Salah satu penyedia layanan pengunduran diri terkenal di Jepang adalah Momuri, yang namanya diambil dari frasa Mo muri yang berarti “Saya tidak tahan lagi”. Namun, baru-baru ini, Momuri mengalami situasi yang tidak biasa ketika mereka dihubungi oleh penyedia layanan pengunduran diri lain yang memberitahukan bahwa salah satu karyawan Momuri sendiri, yang akan kita sebut sebagai A-san, telah menyewa jasa mereka untuk mengundurkan diri.
Sebelum menjadi karyawan, A-san sebenarnya pernah menjadi klien Momuri saat memutuskan keluar dari pekerjaan sebelumnya. Ketika Momuri membuka lowongan untuk posisi paruh waktu, A-san melamar dan diterima meskipun riwayatnya menunjukkan sering berpindah pekerjaan dalam waktu singkat. Namun, selama bekerja di Momuri, A-san jarang masuk kerja dengan alasan kesehatan dan sering meminta izin tidak masuk.
Pada hari Senin yang lalu, A-san dijadwalkan bekerja, tetapi Momuri menerima panggilan telepon dari penyedia layanan pengunduran diri lain yang mengabarkan bahwa A-san telah memutuskan untuk berhenti. Alasan yang disampaikan adalah bahwa ritme pekerjaan di Momuri dirasa terlalu cepat dan tidak sesuai dengan kepribadian A-san.
Dalam cuitan di akun Twitter resminya, Momuri menyatakan bahwa ada kalanya meskipun usaha terbaik telah dilakukan, ketidaksesuaian antara perusahaan dan pekerja tetap dapat terjadi. Momuri memutuskan untuk tidak membujuk A-san agar tetap bertahan, melainkan menganggap ini sebagai pengalaman berharga untuk introspeksi dan perbaikan di masa mendatang.
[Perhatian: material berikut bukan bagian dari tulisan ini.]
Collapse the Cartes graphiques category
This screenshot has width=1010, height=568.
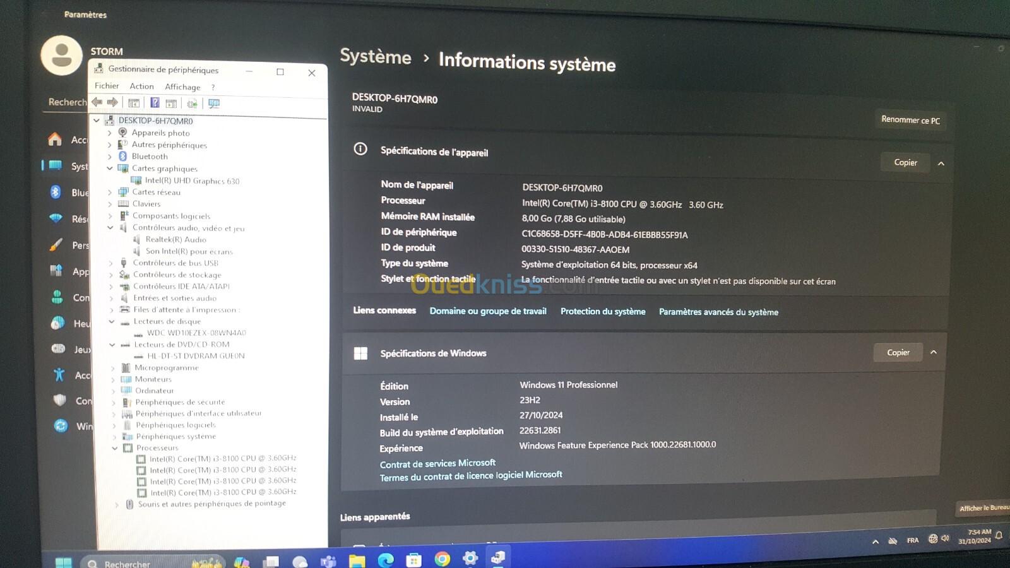point(109,169)
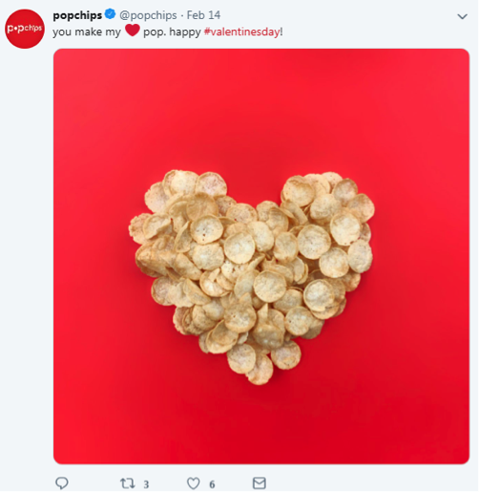Image resolution: width=479 pixels, height=492 pixels.
Task: Open the @popchips handle link
Action: point(148,15)
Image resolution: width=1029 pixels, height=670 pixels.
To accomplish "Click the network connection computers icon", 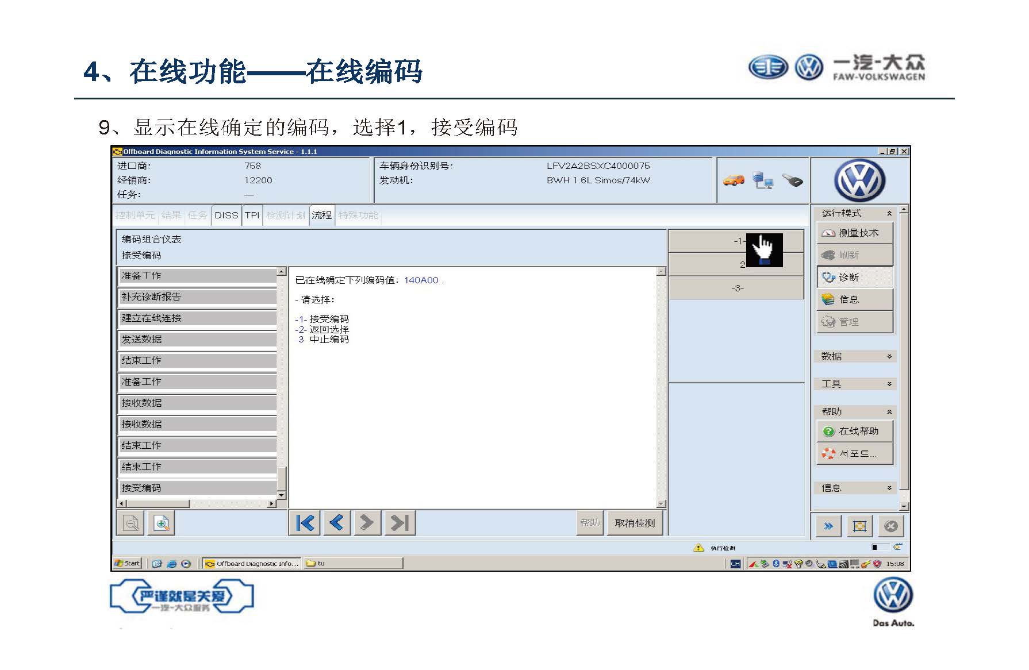I will click(763, 180).
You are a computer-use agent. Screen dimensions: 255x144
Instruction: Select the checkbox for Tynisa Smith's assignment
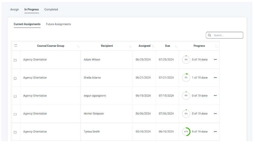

Mereka berkomitmen untuk lebih peka terhadap kekhawatiran pekerja serta berupaya meningkatkan lingkungan kerja. Selain itu, Momuri berharap pengalaman ini dapat membantu mereka dalam memahami perspektif perusahaan saat menerima pemberitahuan pengunduran diri dari pihak ketiga.
Kasus ini menggambarkan sisi kompleks dari hubungan kerja modern di Jepang, di mana tekanan dan dinamika pekerjaan telah melahirkan solusi kreatif, tetapi juga menyoroti tantangan dalam menciptakan lingkungan kerja yang sehat dan sesuai bagi semua pihak.